Book Read Free

365

Page 18

by James Robertson


  The checkout assistant joined in. ‘Terrible,’ she said. ‘What’s the world coming to? I don’t know.’

  ‘If it was me,’ the man said, ‘I’d get rid of the lot of them. Every last one, out of the country.’

  She felt herself grow hot. She knew she had to say something.

  ‘That’s a bit extreme, isn’t it?’ she said.

  ‘Eh?’ He looked astonished, offended. The smile was gone.

  ‘I mean,’ she said, ‘you can’t condemn a whole group of people, a whole section of society, because of what two individuals have done. Can you?’

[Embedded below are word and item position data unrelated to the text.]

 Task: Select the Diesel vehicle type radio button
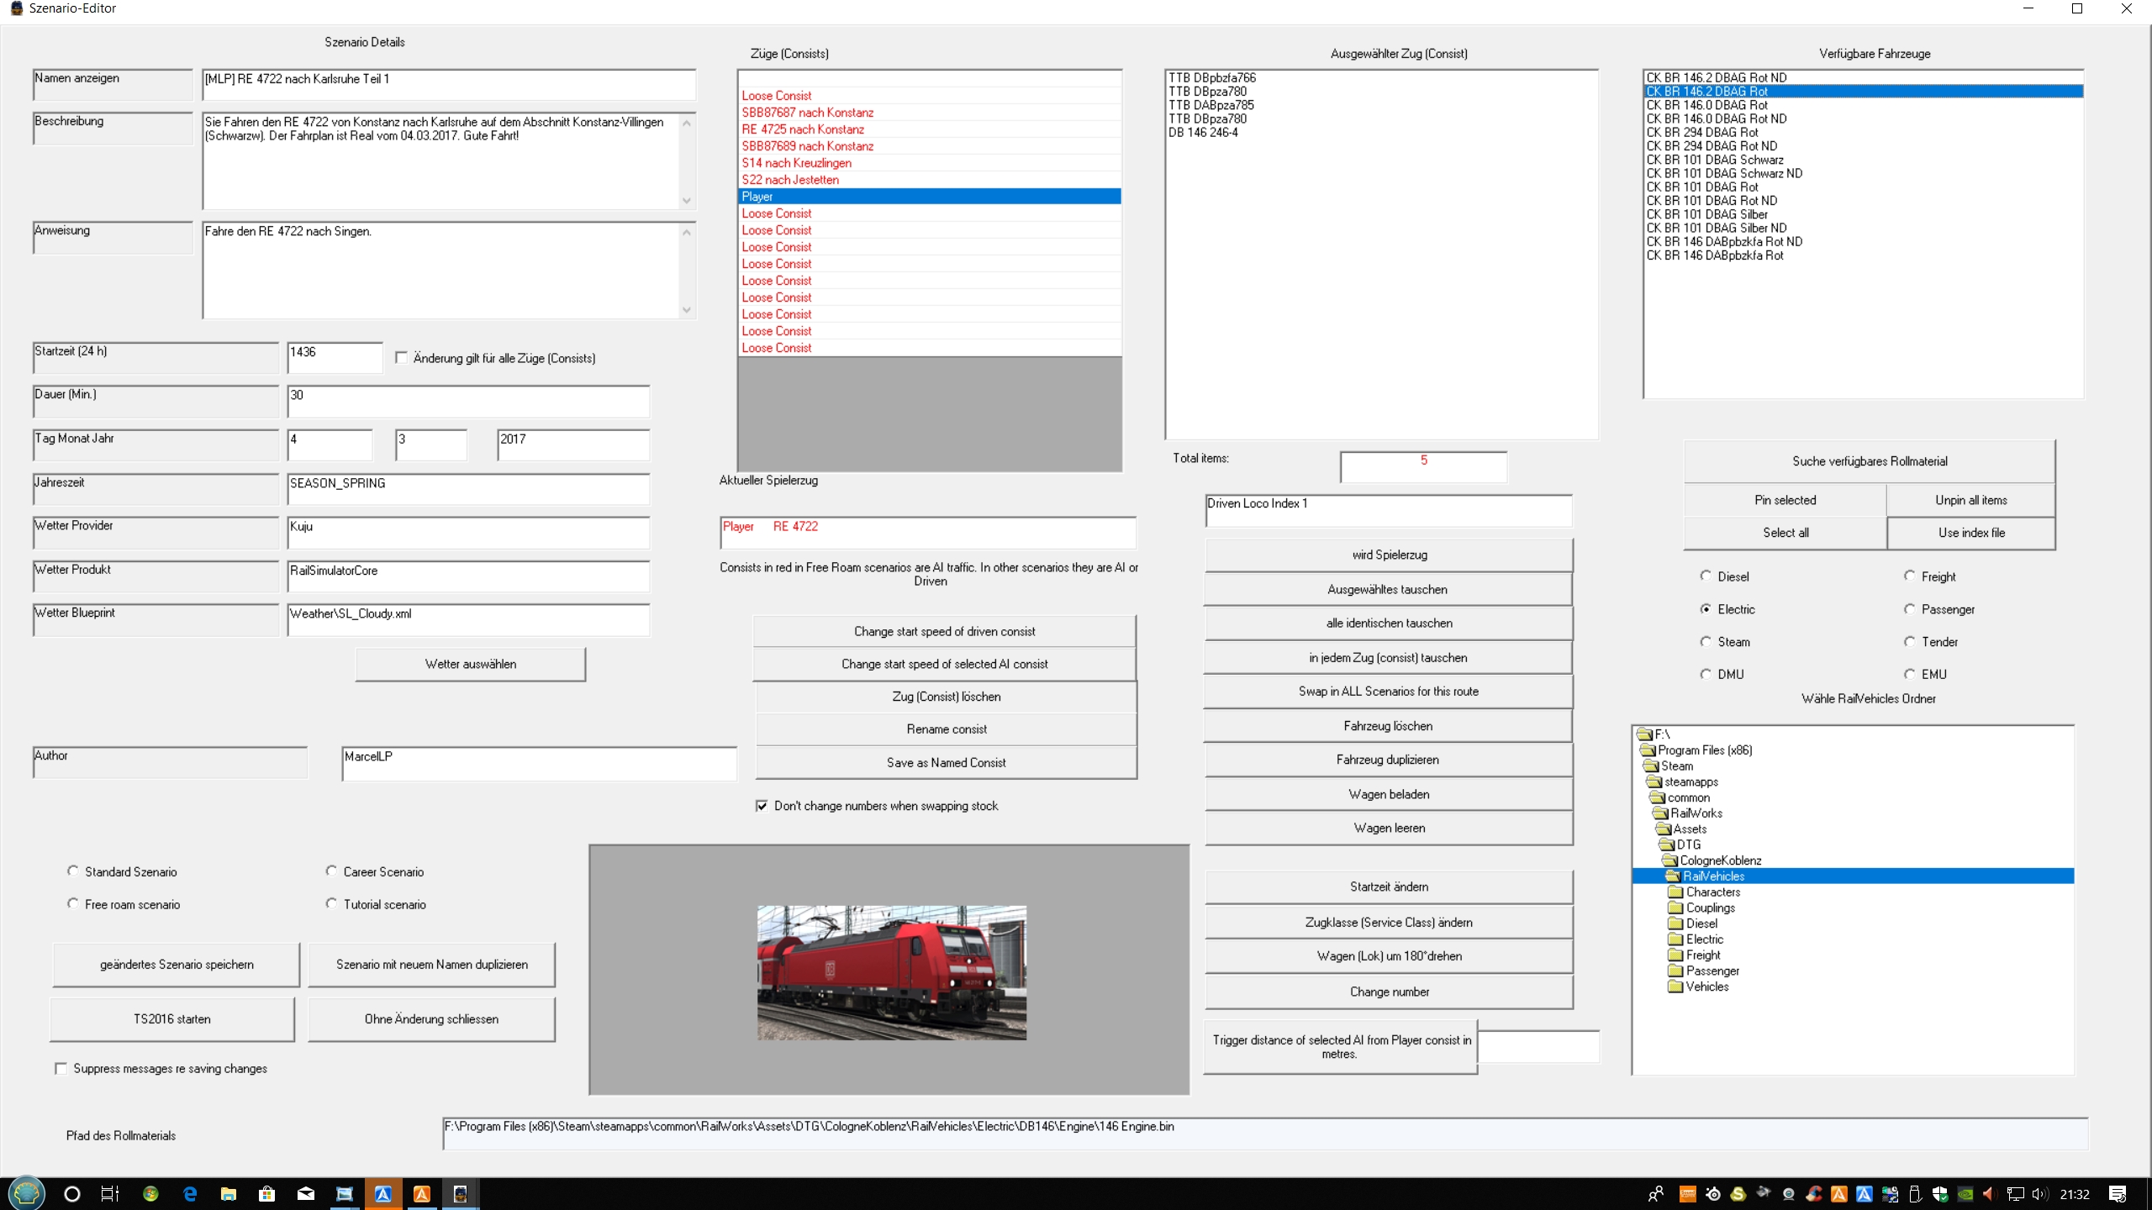coord(1706,576)
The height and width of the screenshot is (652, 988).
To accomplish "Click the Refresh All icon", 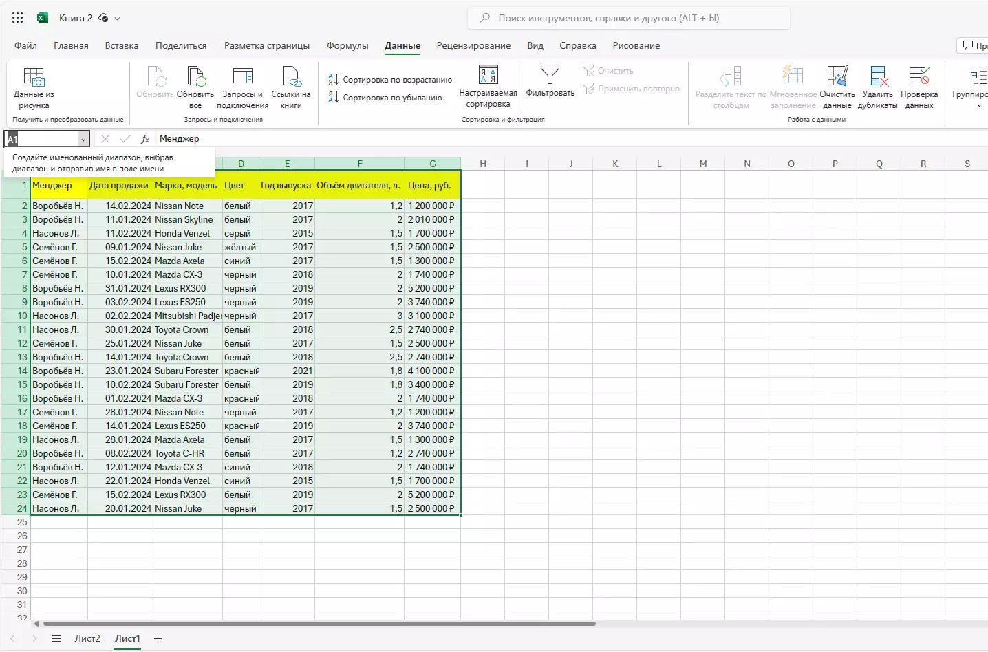I will [195, 77].
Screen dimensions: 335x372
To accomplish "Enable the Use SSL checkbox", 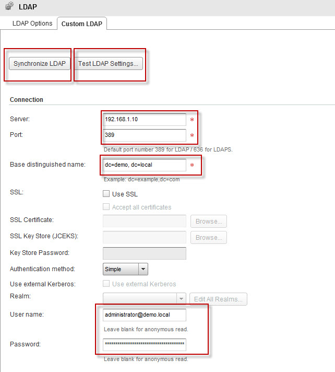I will click(107, 194).
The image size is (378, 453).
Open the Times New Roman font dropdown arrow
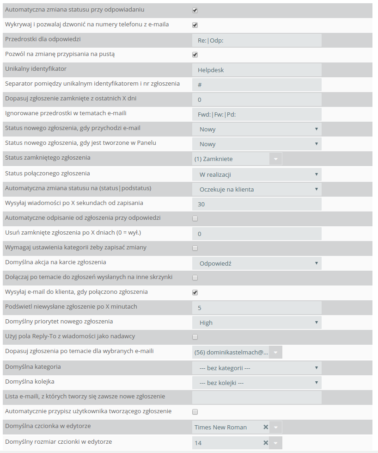coord(275,427)
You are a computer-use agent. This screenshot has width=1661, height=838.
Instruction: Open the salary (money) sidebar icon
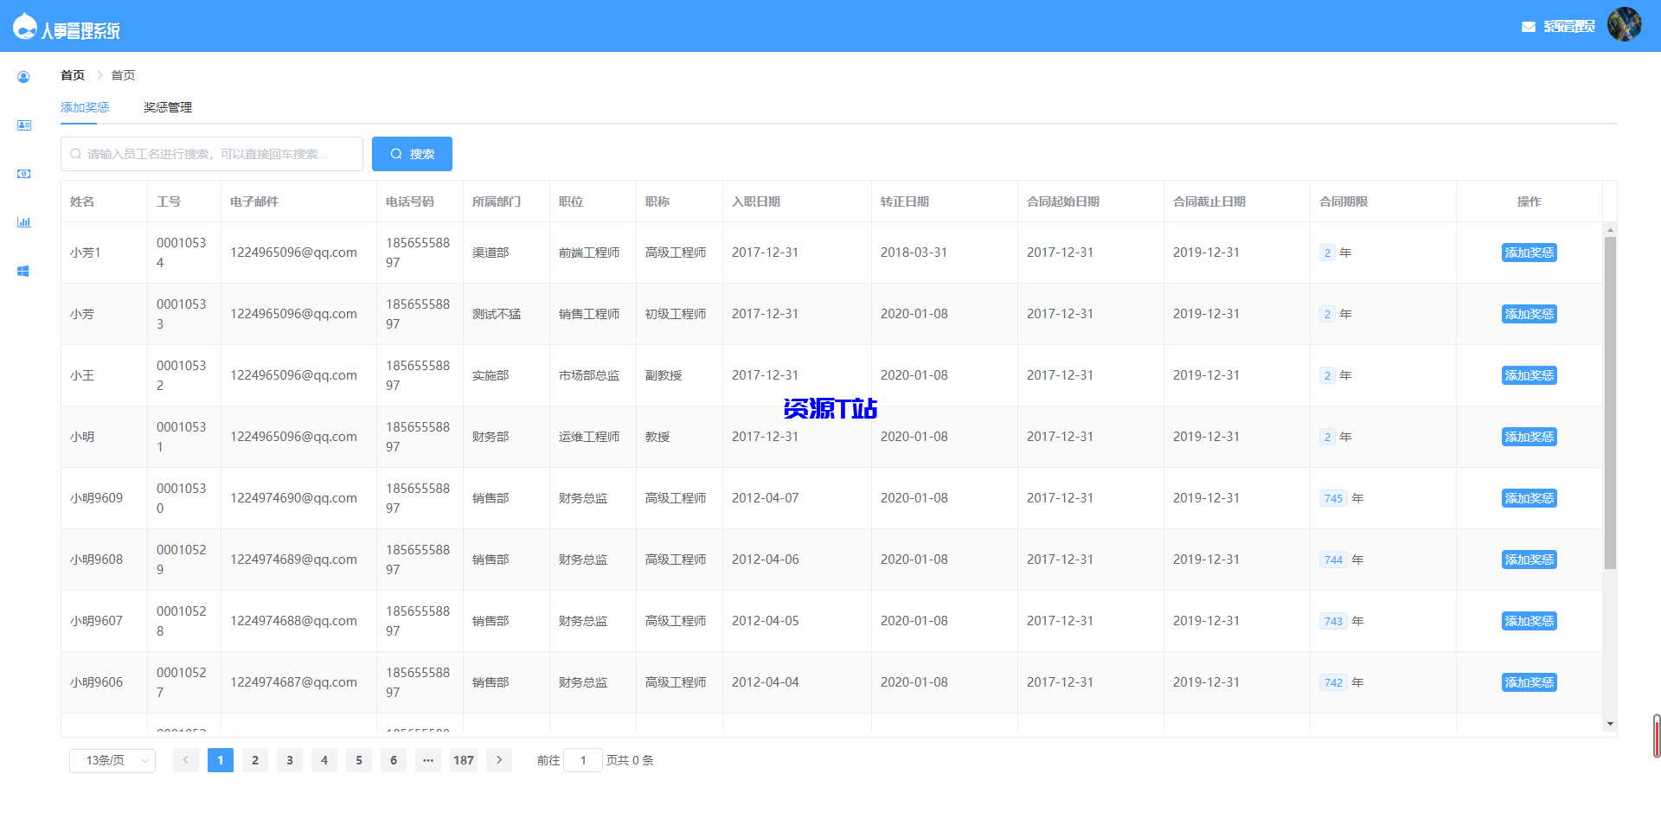point(23,174)
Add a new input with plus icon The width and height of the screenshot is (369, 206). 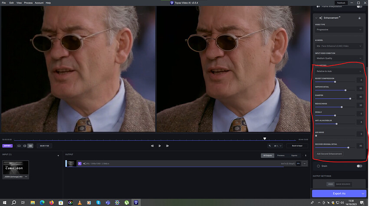[58, 155]
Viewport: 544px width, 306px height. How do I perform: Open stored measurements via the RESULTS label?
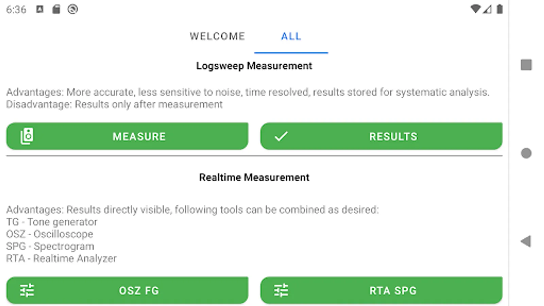(x=393, y=137)
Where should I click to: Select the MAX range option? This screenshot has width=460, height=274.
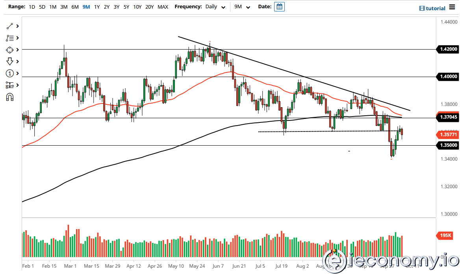pyautogui.click(x=163, y=7)
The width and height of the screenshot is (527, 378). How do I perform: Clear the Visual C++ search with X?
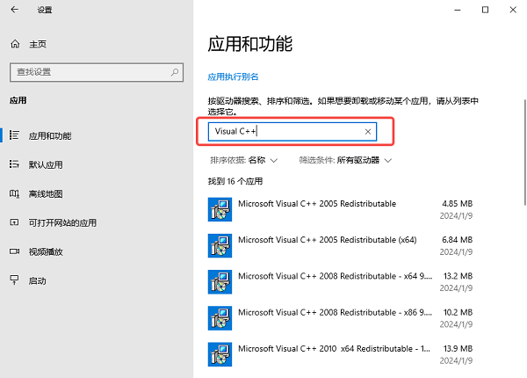click(368, 131)
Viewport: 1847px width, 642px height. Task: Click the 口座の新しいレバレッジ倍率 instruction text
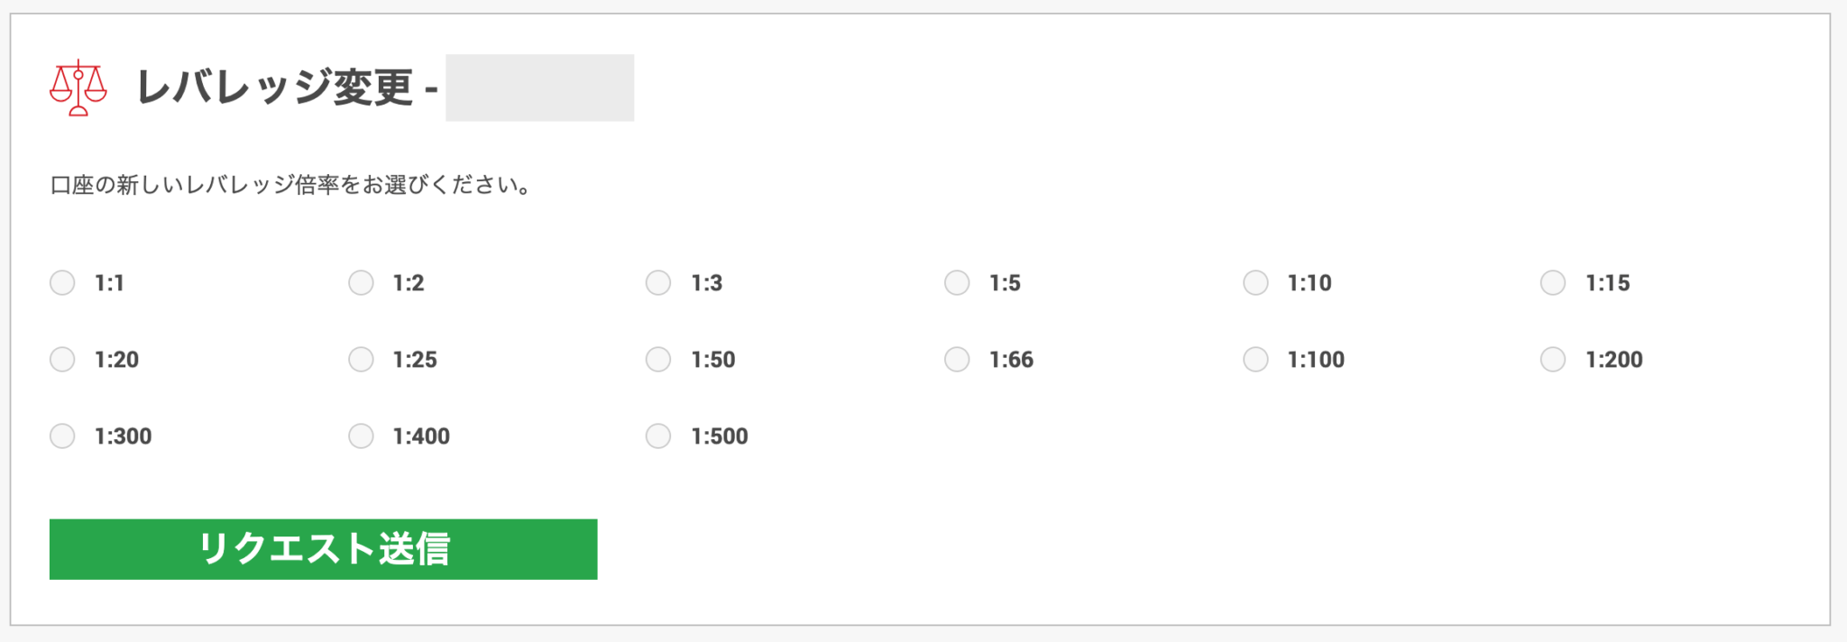point(290,185)
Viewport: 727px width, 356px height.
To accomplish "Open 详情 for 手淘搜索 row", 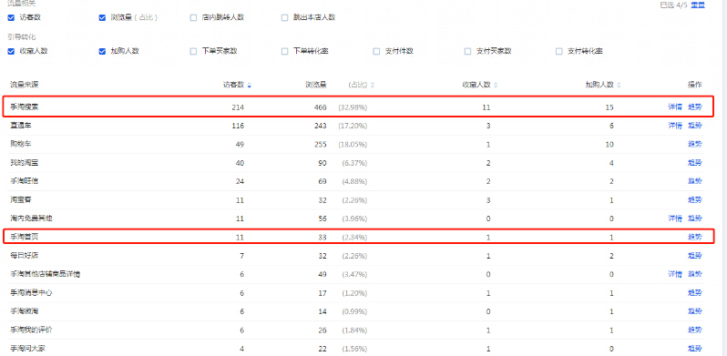I will click(675, 107).
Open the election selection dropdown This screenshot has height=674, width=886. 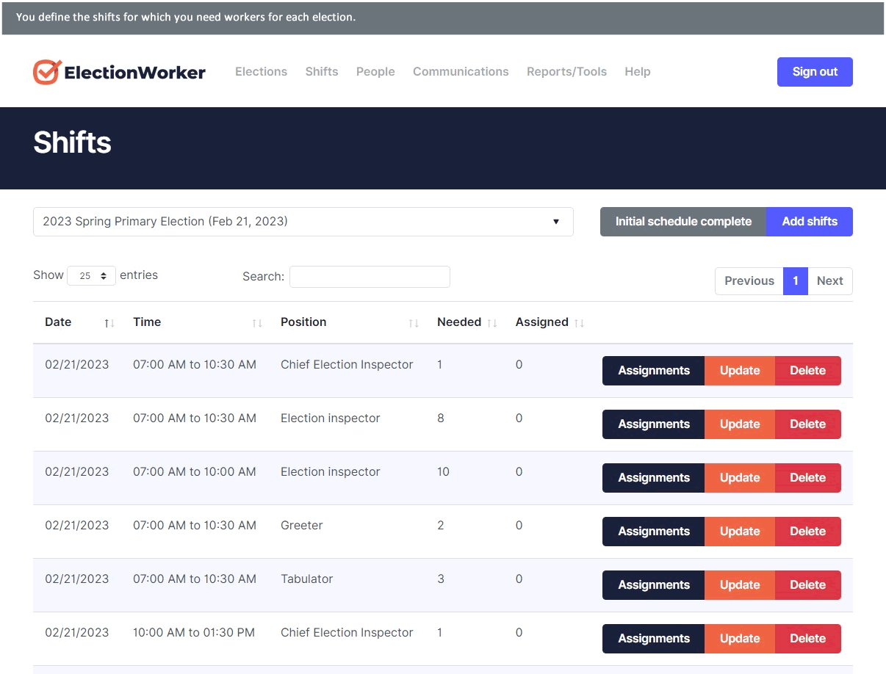[x=303, y=222]
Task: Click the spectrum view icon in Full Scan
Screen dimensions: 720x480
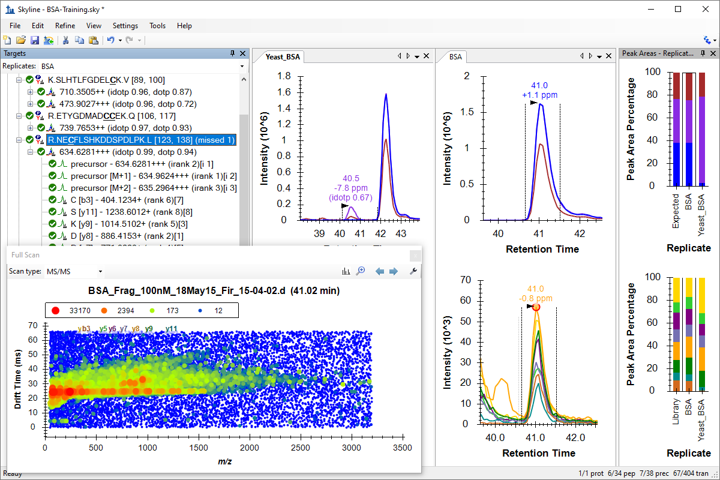Action: [346, 271]
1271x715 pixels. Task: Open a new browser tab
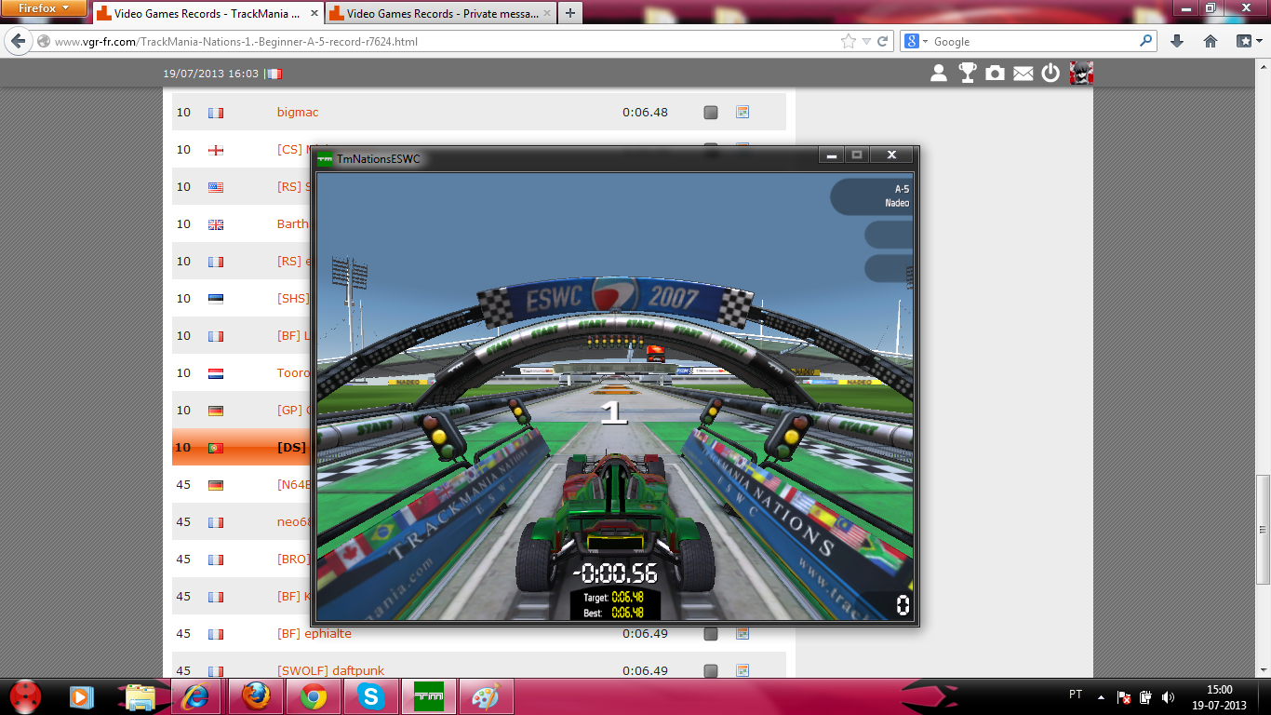[570, 13]
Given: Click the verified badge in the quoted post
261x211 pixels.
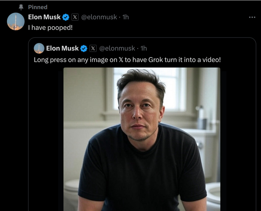Looking at the screenshot, I should click(84, 48).
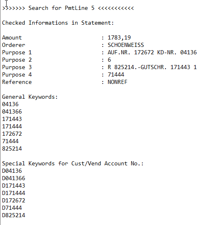Click the Amount value 1783,19
215x225 pixels.
pyautogui.click(x=119, y=38)
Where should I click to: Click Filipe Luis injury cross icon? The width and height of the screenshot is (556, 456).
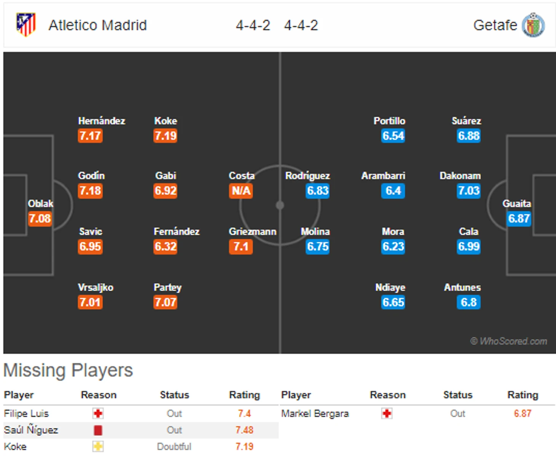tap(98, 413)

  ‘Oh,’ the man said. ‘Oh, you’ve spoiled it now. All that about me singing. You’re calling me extreme?’ He jabbed at his chest, appealing to the woman on the checkout. ‘Me?’

  All her items had been scanned. She handed over her loyalty card. There was hostility in the assistant’s silence.

  ‘You’ve spoiled it now,’ the man repeated.

  The assistant said, ‘My son was a soldier. He served in Kosovo, Ireland, Iraq. It’s terrible the way they’re treated, just terrible.’

  ‘Aye, it is,’ the man said. ‘And then you get this.’

  She took back her cards, moved off with the trolley. I have to get away, she thought. Arguing with them won’t do any good.

  She felt sick, hearing them reinforce each other. She feared what might be coming.

  25 May

  The System

  ‘Customer Services. May I take your name, please?’

  ‘Thank God, a human voice! My name is Geoffrey Archer.’

  ‘Really? The one who wrote all those books and went to prison?’

  ‘No, not him. He’s spelled differently.’

  ‘Oh, what a shame. Do you have an account with us?’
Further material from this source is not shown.